== DOCUMENT ==
George IV and the Brighton Pavilion

Brighton Pavilion - the Steyne front (2011)

George IV's Royal Pavilion, Brighton

George IV delighted in redesigning and developing his royal residences. Nowhere is this more apparent than in the Royal Pavilion, Brighton.

During the first phase of royal occupancy, the original farmhouse was converted into the Marine Pavilion by Henry Holland, but George soon tired of its Neo-classical perfections and commissioned the orientalising of the interiors.

The new stable block

Brighton Royal stables from History of Brighton and its environs form the earliest period to the present time Richard Sickelmore (1827)

In 1803, George engaged William Porden to build a new stable block. His Indian-influenced design incorporated a huge glazed iron roof based on the domed trading floor of Bélanger’s Halle au Blé and cost £49,871 to build. A contemporary guidebook described it as a “truly magnificent building”.

== SUPPLIED MATERIAL ==

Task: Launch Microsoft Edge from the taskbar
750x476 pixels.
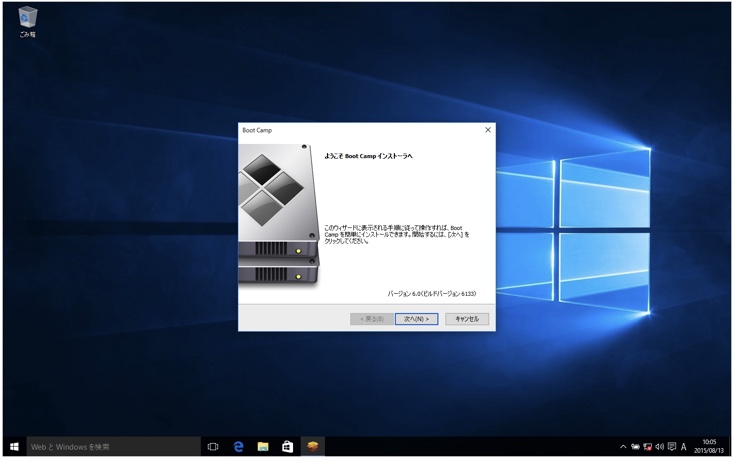Action: click(x=238, y=447)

== GIVEN PROBLEM A ==
Answer these questions from the piece on the Brighton Pavilion, one per line:
(i) Who converted the original farmhouse into the Marine Pavilion?
(ii) In what year did George engage William Porden to build a new stable block?
(iii) How much did the stable block cost to build?
== GIVEN PROBLEM B ==
Carry on the piece about George IV and the Brighton Pavilion from its last sentence.
The data comes from an unrelated source.

== EXERCISE OUTPUT A ==
(i) Henry Holland
(ii) 1803
(iii) £49,871

== EXERCISE OUTPUT B ==
The Indian influence

However, the new stables and riding school dwarfed the main building, and George was soon seeking new designs for the pavilion itself which would be compatible with their magnificence. Although temporarily halted by lack of funds, in 1815 George was finally able to commission John Nash, his new favourite, to redevelop the pavilion using the picturesque qualities of Indian architecture.

The skyline of the new pavilion

Nash added two square blocks, one at each end of Holland’s Marine Pavilion, crowning each of them with a tent-like roof. In the centre, above Holland’s rotunda, Nash placed a huge onion-shaped dome, and he echoed this feature by adorning the roofs of the adjacent wings with smaller versions of this dome. The concave nature of the tent-like roofs balanced the convex shape of the onion-shaped domes, and, together with the tall Islamic minarets and chimney stacks, cleverly gave height to the long, low profile of the pavilion.

The miniature onion-shaped domes and tall chimney stacks on the eastern front of the Brighton Pavilion (2011) 

A truly Indian design?

Nash is recorded as borrowing Thomas and William Daniell’s “Oriental Scenery” from the prince’s library and he used inspiration from these pictures of genuine Indian buildings for some of the details of his designs.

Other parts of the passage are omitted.